### What you will do
From the article on shipping losses, list every contributing factor it gives for the high number of losses in the Asian loss regions.

### Provided text
================

Allianz: Asian waters account for most shipping losses even as global numbers hit record low


  • Safety
    & Shipping Review 2020: 14 large ships lost in Asian waters in 2019,
    accounting for more than 33% of losses worldwide
  • Globally,
    41 large ships lost in 2019, down by more than 20% year-on-year and almost 70%
    over a decade.
  • Number
    of shipping incidents (2,815) is up, as are claims from machinery issues. Ro-ro
    vessel safety is a growing concern.
  • Consequences
    of coronavirus and a sustained economic downturn could threaten long-term
    safety improvement and trigger an uptick in losses from cost-cutting measures, fatigued
    crew, idle vessels and weakened emergency response.
  • Rising
    geopolitical tensions, emissions rules and de-carbonization targets, mis-declared
    cargo and fire incidents continue to pose risk challenges.

SINGAPORE – Media
OutReach
 – 15 July
2020 – Asian waters accounted for a third of a large vessels
lost at sea globally, even as large shipping losses are at a record low having
fallen by over 20% year-on-year, according to specialty insurer Allianz Global
Corporate & Specialty SE
‘s (AGCS) Safety& Shipping Review 2020. However, the coronavirus crisis could
endanger the long-term safety improvements in the shipping industry for 2020
and beyond, as difficult operating conditions and a sharp economic downturn
present a unique set of challenges.   

 

“Coronavirus has struck at a
difficult time for the maritime industry as it seeks to reduce its emissions,
navigates issues such as climate change, political risks and piracy, and deals
with ongoing problems such as fires on vessels,” says Baptiste Ossena, Global Product Leader Hull Insurance, AGCS. “Now
the sector also faces the task of operating in a very different world, with the
uncertain public health and economic implications of the pandemic.”

 

The annual AGCS study analyzes
reported shipping losses over 100 gross tons (GT) and also identifies 10
challenges of the coronavirus crisis for the shipping industry
which could
impact safety and risk management. In 2019, 41 total losses of vessels were reported
around the world, down from 53, 12 months earlier. This represents an
approximate 70% fall over 10 years and is a result of sustained efforts in the areas of regulation, training and
technological advancement, among others. More than 950 shipping losses have
been reported since the start of 2010.

 

Top loss locations and most affected ships

According to the report, the South China,
Indochina, Indonesia and Philippines maritime region remains the top loss
location with 12 vessels in 2019 and 228 vessels over the past decade — one in
four of all losses. The Japan, Korea and North China region saw 2 vessels lost
in 2019 and is the third largest loss location overall with 104 since 2010. High
levels of trade, busy shipping lanes, older fleets, typhoon exposure, and safety
issues on some domestic ferry routes are contributing factors. However, in
2019, losses declined for the second successive year, mirroring a global trend.

================

Collected data
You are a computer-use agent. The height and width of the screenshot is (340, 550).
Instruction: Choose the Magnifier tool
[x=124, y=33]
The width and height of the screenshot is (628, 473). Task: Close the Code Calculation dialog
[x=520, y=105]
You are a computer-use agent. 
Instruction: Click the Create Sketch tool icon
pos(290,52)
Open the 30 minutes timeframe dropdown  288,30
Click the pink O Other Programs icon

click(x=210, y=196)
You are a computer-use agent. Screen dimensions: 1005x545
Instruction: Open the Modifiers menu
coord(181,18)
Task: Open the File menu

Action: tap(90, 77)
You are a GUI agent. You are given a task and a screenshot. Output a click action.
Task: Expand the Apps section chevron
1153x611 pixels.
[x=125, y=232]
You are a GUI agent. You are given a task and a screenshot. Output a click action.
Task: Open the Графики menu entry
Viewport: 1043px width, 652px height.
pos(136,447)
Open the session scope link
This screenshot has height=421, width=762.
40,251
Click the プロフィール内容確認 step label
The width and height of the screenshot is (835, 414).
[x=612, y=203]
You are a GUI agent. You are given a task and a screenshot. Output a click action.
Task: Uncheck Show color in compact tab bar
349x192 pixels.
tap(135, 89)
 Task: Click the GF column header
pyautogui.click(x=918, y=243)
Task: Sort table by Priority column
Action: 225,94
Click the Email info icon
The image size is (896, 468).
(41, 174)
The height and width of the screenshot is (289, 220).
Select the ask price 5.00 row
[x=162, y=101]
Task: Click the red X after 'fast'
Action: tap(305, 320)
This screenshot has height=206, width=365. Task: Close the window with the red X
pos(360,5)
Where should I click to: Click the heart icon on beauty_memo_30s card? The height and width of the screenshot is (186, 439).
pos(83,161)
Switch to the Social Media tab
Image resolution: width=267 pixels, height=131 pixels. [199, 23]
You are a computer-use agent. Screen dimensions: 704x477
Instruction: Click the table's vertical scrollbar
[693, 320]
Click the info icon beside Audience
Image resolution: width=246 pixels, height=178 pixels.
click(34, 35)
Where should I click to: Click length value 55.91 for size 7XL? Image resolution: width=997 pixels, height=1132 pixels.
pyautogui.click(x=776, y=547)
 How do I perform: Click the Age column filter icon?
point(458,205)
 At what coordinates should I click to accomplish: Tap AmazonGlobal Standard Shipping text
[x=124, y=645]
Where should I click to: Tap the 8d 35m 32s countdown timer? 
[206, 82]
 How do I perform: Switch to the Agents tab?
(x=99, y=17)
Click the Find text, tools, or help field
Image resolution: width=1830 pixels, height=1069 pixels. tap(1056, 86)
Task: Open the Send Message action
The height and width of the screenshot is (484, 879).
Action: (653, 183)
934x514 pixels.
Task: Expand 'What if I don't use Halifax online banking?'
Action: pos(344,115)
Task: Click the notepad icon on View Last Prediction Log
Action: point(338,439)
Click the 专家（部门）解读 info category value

================

### Written solution
- High levels of trade
- Busy shipping lanes
- Older fleets
- Typhoon exposure
- Safety issues on some domestic ferry routes